Mick Mathers (1 year ago)
fan-fold paper. So retro
azakura1991 (1 year ago)
maciejasz78 (1 year ago)
Oh come on. 32 bit computers and single precision floating point format are two very different things. We,ve had 32 bit processors with 80 bit precision floating point units for years.
MrBrN197 (1 year ago)
how many significant figures can you store if you have a number that has 1 byte of memory.
Wilson Lau (1 year ago)
Your voice is really nice. Btw this is a good video!
Shandy Sulen (1 year ago)
shouts out to my undergrad for teaching me all of this and making me feel like I know something
Arvid Nybrant (1 year ago)
Great video!
cpt nordbart (1 year ago)
wasn't there a Pentium processor with significant errors in floating point calculation?

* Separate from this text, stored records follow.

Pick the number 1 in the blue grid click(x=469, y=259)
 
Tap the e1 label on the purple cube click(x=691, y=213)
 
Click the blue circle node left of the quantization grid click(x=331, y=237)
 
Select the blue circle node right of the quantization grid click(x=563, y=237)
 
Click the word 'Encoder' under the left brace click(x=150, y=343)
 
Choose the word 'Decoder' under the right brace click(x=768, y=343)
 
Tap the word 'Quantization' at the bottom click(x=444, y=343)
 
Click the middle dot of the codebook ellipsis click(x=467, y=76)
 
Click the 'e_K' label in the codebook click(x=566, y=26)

Just happened to me, my algorithm didn't worked because I was asking for the place where the vector was =0.8 but it was in fact =0.80000001
Mark Freeman (2 years ago)
Great vid, cheers
SWGINSPECTOR (2 years ago)
That was good.
TheyZebra (2 years ago)
Awesome as usual! Thanks for the knowledge. Subscribed.
rccarmadben (2 years ago)
i dont understand recursion and i still dont understand thiss
Samuel Prevost (2 years ago)
What a brilliant video, thank you, I wasn't aware of this problem and I'll think about it next time I deal with things like currency etc ^^
Seth Apex (2 years ago)
Why is the power of a computer typically measured in FLOPS?
Nova Valentin (2 years ago)
I've put up English closed captions for this, since I haven't seen anyone else do CCs for this video, which is weird. I think it still needs authorised before it shows up actually on the channel, though.
Luis de Lago (2 years ago)
... but how does the calculator make 0.1 + 0.2 equal 0.3 ... it's a computer after all ... oh and by the way ... pen and paper are discrete tools too and therefore it must be possible for the computer to compute with real real numbers, if it is possible for us using these discrete tools.
MrMine2000 (2 years ago)
I know this error Form javascript
Linggeas Krishnan (2 years ago)
noot noot
Creme De La Meme (2 years ago)
0:53 awww no! you've got it all wrong The speed of light(c) is 299,792,458m/s and yes, i did spend 10 minutes repeating that to memorize it.